Whilst this part of the garden looks slightly bare at this time of year, these preparations are the foundation of the second of Osterley’s three garden zones. The Osterley garden is virtually divided into three principal zones, both for seasonal interest and to make it as easy as possible to manage with a small workforce of one Head Gardener and two full-time gardeners, albeit supported by a large team of volunteers. From now until mid-summer the first zone or Mrs Child’s Flower Garden (about which more in future posts) will dominate the scene. The Tudor Walled Garden will be at its height from mid-summer to October, followed by the third zone, the Winter Garden.

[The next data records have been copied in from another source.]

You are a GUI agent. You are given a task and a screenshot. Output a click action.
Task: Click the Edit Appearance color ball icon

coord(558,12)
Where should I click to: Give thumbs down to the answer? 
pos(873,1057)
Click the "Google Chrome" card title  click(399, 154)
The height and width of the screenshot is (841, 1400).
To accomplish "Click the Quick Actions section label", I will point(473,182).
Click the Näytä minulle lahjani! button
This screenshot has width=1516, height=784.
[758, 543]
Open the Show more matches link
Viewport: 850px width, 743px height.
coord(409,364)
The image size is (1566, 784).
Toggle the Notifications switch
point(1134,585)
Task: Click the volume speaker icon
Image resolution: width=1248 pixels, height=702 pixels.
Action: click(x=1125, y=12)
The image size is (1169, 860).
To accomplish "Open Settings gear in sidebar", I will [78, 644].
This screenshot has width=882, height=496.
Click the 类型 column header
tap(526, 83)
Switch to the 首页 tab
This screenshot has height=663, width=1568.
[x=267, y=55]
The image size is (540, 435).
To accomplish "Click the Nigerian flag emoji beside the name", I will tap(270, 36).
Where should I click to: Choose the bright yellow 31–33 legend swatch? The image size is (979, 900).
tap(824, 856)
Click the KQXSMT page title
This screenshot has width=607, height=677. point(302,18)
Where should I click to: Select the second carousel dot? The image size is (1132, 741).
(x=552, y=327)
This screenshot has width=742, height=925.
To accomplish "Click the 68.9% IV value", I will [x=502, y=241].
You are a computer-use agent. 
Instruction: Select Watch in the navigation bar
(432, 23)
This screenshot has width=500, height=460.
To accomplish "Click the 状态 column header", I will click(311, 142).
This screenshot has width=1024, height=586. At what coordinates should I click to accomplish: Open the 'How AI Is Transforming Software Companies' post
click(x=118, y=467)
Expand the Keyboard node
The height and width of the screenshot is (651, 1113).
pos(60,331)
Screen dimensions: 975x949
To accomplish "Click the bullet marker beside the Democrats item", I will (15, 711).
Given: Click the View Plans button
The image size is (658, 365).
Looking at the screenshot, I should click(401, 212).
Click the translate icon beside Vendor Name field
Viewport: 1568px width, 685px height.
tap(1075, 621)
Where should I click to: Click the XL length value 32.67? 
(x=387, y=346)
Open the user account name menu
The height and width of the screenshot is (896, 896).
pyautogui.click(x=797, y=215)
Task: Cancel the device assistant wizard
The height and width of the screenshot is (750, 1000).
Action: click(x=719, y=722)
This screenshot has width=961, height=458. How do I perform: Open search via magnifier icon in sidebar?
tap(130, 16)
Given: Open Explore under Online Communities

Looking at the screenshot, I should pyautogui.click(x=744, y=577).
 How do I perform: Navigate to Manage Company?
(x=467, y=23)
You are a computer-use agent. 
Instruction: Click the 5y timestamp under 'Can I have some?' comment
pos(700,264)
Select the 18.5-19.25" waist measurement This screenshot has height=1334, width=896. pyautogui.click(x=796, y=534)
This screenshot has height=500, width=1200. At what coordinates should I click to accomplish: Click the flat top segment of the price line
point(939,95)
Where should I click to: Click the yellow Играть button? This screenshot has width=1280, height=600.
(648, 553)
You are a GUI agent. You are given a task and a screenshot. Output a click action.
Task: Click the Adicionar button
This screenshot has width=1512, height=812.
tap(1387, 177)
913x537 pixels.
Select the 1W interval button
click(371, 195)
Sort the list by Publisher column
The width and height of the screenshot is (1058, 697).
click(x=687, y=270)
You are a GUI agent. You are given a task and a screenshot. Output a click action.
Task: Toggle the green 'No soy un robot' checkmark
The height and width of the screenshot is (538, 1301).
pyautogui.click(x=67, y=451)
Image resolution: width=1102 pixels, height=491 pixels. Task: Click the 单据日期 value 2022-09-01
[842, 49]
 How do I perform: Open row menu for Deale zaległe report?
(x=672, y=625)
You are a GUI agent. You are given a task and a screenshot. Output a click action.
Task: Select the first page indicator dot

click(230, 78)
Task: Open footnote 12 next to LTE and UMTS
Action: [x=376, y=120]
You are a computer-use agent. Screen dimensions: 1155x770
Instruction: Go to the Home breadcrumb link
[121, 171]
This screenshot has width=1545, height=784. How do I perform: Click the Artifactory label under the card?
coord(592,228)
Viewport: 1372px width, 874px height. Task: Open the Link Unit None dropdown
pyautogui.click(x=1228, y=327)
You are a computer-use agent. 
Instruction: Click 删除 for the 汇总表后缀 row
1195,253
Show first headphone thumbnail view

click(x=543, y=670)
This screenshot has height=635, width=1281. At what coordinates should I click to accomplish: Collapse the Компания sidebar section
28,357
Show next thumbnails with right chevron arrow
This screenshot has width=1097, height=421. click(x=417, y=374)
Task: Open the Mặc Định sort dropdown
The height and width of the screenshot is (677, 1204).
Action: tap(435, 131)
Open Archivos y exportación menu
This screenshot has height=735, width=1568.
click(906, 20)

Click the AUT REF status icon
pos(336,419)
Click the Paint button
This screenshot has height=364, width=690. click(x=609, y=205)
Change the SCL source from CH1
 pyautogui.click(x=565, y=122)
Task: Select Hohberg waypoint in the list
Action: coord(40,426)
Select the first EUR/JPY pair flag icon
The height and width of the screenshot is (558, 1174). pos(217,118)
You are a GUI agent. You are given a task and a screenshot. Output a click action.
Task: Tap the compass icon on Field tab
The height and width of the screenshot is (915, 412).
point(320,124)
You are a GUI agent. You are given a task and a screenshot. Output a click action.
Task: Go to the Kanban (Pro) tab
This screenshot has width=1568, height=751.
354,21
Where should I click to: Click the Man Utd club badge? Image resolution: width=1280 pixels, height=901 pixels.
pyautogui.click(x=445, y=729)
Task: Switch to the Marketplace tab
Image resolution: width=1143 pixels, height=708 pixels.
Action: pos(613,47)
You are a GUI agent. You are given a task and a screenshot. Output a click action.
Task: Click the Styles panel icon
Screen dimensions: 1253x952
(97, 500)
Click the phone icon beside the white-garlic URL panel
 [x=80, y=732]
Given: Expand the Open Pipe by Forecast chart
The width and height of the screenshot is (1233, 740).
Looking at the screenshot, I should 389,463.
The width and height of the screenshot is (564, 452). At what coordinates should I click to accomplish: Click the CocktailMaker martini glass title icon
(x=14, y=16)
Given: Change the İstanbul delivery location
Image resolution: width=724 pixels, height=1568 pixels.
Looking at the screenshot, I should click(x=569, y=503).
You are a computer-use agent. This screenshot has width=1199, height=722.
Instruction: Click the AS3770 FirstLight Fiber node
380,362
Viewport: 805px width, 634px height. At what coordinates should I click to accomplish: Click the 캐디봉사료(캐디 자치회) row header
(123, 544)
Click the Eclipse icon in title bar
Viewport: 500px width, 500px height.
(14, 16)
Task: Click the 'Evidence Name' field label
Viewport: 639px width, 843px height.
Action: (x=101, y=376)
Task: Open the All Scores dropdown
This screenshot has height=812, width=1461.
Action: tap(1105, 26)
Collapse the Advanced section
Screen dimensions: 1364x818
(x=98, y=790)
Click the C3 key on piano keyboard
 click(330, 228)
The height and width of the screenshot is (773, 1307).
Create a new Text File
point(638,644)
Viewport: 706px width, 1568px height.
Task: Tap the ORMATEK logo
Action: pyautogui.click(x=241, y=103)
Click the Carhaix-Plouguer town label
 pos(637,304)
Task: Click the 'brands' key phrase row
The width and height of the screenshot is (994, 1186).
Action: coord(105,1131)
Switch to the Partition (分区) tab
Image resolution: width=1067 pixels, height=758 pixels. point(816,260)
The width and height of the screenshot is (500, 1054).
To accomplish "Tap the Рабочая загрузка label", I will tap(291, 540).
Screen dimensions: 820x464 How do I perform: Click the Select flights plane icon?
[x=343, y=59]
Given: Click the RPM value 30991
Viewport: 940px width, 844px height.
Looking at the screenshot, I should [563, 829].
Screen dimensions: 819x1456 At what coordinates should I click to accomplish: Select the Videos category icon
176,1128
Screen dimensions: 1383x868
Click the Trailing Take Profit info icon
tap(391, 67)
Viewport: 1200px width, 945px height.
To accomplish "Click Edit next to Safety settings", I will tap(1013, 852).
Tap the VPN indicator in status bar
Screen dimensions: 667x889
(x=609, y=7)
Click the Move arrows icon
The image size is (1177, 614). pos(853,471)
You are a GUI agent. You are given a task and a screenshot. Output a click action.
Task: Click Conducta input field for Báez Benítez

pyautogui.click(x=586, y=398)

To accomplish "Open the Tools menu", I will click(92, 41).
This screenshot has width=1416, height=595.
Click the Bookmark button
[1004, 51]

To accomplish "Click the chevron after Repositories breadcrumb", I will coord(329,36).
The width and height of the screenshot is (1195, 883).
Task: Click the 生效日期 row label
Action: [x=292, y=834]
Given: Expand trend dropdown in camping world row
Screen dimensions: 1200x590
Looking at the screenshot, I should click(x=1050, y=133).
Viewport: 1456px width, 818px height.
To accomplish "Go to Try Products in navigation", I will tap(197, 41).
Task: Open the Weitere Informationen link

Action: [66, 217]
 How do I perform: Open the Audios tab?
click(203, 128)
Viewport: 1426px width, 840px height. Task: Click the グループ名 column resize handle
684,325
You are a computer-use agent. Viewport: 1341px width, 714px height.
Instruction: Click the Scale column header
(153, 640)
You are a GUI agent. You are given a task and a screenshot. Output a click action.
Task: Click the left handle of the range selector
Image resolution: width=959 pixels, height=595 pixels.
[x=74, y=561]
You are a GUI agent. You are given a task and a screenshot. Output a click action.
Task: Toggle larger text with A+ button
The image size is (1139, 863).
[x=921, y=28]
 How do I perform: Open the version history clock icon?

I shall plot the progress of the planting in the Tudor Walled Garden in this blog over the coming months.

 

 

Springtime showtime: Amelanchier lamarckii

Bird feeder support, squirrel roost, canopy for tiny woodland garden area: the one tree in my small garden has multiple functions. And for one week every March it stages a show which rivals the pink Magnolia in a neighbouring garden. The tree is an Amelanchier lamarckii. Its bare wood borne buds are already limbering up for the opening in a few days’ time. The elongated bud clusters have rotated to an almost vertical position, the individual flowers visible within silky pink and green flushed cocoon-like structures. Sadly this show always has a short run despite universally appreciative reviews. But the delicate bronze leaves which follow the flower show are also attractive and birds love the small black fruits which emerge during the summer before the foliage reddens for another short lived display in early autumn. Both flowers and leaves succumb to the strong winds which can occur in late March and late September weather.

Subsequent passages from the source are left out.